Between November 1989 and May 2005, a total of 24 consecutive patients with PSHP were retrospectively reviewed. Before January 2000, there were 13 patients who were subjected to the treatment strategy of initial tube thoracostomy and underwent operation if the condition deteriorated or later complications occurred (group T). Under this strategy, all of these patients later required operations. After January 2000, another 11 patients were treated with VATS as soon as their condition stabilized after tube thoracostomy and resuscitation (group V). The data for the two groups were compared: sex, age, involved side, initial heart rate (HR) and mean blood pressure (BP), initial hemoglobin (Hb), preoperative blood loss, operating time, amount of blood transfusion, period of chest tube drainage (POD), length of hospital stay (LOS), complications, and length of follow-up.

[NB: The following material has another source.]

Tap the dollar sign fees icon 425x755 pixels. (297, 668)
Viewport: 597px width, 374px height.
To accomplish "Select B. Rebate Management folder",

The sex, age, involved side, and the initial HR, BP, and Hb of the two groups were similar. The patients of group V had a significantly longer operating time [group V, 111 minutes (mean); group T, 85 minutes, P = 0.002]; less preoperative blood loss (group V, 946 ml; group T, 1687 ml, P = 0.003); less blood transfusion (group V, 465 ml; group T, 1044 ml, P = 0.002); shorter POD (group V, 4 days; group T, 7 days, P = 0.011); and shorter LOS (group V, 5 days; group T, 10 days, P = 0.002). No mortality or recurrence was noted in the entire series.
Our study suggests that surgery should be undertaken for PSHP as soon as possible after the clinical condition has stabilized. Under this strategy, VATS is an acceptable approach. It allows a shorter hospital stay and is exempt from unnecessary blood transfusion. Later complications, such as empyema and impaired lung reexpansion, can also be avoided.